Nicht zuletzt weil das PIPL aufgrund seiner exterritorialen Wirkung auch für Datenverarbeitungen außerhalb Chinas gelten kann und bei Verstößen erhebliche Nachteile drohen, müssen auch deutsche und europäische Unternehmen das PIPL ernst nehmen. Konkret sollten Unternehmen zunächst ihren Umsetzungsstand und die zur vollständigen Einhaltung der gesetzlichen Anforderungen notwendigen Schritte analysieren. Sodann sollten sie ihre Prozesse entsprechend anpassen, geeignete Datenschutzrichtlinien und -prozesse einführen und die zugehörige Dokumentation erstellen. Im Ergebnis wird die Einhaltung der rechtlichen Anforderungen für (multinationale) Unternehmen noch ein Stück komplizierter.

Angemessenheitsbeschluss der EU-Kommission?

Abzuwarten bleibt zudem, ob das PIPL auch für die Rechtmäßigkeit des Datentransfers nach China unter der DS-GVO Konsequenzen haben wird.
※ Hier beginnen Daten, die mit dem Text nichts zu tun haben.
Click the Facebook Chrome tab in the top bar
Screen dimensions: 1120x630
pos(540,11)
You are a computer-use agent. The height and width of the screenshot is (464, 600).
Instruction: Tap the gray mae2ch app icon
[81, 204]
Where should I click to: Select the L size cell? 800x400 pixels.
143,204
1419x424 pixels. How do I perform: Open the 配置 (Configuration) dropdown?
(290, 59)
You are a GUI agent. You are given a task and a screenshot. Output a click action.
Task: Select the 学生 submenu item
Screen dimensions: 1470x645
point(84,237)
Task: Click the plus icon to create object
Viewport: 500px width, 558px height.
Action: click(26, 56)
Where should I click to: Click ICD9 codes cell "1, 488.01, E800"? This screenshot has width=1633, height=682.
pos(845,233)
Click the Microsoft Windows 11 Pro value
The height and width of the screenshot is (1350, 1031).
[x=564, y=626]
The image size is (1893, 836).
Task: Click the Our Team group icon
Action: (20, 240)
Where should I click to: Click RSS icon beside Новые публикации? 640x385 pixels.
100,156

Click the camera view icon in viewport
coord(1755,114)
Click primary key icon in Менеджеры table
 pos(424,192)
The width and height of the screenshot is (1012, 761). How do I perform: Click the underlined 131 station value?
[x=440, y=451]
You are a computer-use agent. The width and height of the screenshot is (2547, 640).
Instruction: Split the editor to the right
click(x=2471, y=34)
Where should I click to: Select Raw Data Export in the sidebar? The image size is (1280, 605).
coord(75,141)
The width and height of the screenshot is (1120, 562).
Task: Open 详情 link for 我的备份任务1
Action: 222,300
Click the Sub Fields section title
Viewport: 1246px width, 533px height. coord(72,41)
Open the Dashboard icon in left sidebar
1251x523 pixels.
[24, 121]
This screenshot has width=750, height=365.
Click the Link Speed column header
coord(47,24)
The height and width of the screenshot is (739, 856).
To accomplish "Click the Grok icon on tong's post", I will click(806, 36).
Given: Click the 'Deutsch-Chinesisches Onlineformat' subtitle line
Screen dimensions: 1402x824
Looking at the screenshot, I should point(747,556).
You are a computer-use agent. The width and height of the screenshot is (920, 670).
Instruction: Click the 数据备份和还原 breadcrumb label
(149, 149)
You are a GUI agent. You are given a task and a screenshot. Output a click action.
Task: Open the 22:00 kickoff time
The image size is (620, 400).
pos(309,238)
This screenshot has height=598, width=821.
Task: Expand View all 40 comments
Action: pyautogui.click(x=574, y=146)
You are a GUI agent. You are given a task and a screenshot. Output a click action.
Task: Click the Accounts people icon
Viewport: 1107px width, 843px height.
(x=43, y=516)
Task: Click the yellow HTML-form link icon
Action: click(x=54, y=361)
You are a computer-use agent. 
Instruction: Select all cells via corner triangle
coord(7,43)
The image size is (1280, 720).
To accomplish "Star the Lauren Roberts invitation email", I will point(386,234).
Angesichts der neuen Vorschriften könnte man schließlich annehmen, dass nunmehr ein angemessenes Schutzniveau besteht und die Europäische Kommissionen einen Angemessenheitsbeschluss erlassen könnte (Art. 45 DS-GVO). Allerdings spricht dagegen nicht nur das momentane geopolitische Klima, sondern auch die sehr weitreichende Datenverarbeitung durch chinesische Behörden, der durch das PIPL keine effektiven Grenzen gesetzt werden. Insofern drohte ein Angemessenheitsbeschluss mit hoher Wahrscheinlichkeit ebenso zu scheitern wie jener für die USA (Europäischer Gerichtshof kippt EU-U.S. Privacy Shield - Noerr).

Ausblick

In China aktive Unternehmen oder sonstige Unternehmen, die personenbezogene Daten chinesischer Bürger verarbeiten, sollten ihre Prozesse prüfen, gegebenenfalls anpassen und die Entwicklungen im Blick behalten. Insbesondere sollten Unternehmen prüfen, ob ihnen das PIPL konkrete Pflichten auferlegt, etwa das Unterlassen bestimmter Auslandsdatentransfers, die Datenlokalisierung in China oder die Berichtserstattung gegenüber chinesischen Aufsichtsbehörden. Die sich dynamisch entwickelnde Rechtslage in China ist weiterhin genau zu beobachten, insbesondere mit Blick auf mögliche weitere Gesetze und Verwaltungsvorschriften, die den Anwendungsbereich des PIPL erweitern, sowie Konkretisierungen des PIPL durch die Verwaltungs- und Gerichtspraxis. Letzteres gilt umso mehr, als für viele einzelne Bestimmungen noch unklar ist, wie diese interpretiert und umgesetzt werden.

Zwar stellt das PIPL in vielerlei Hinsicht einen Schritt in Richtung eines global stärker harmonisierter Datenschutzrechts dar, doch sollten sich (multinationale) Unternehmen bewusst sein, dass sie für globale Datentransfers nun weitere Hürden überwinden müssen.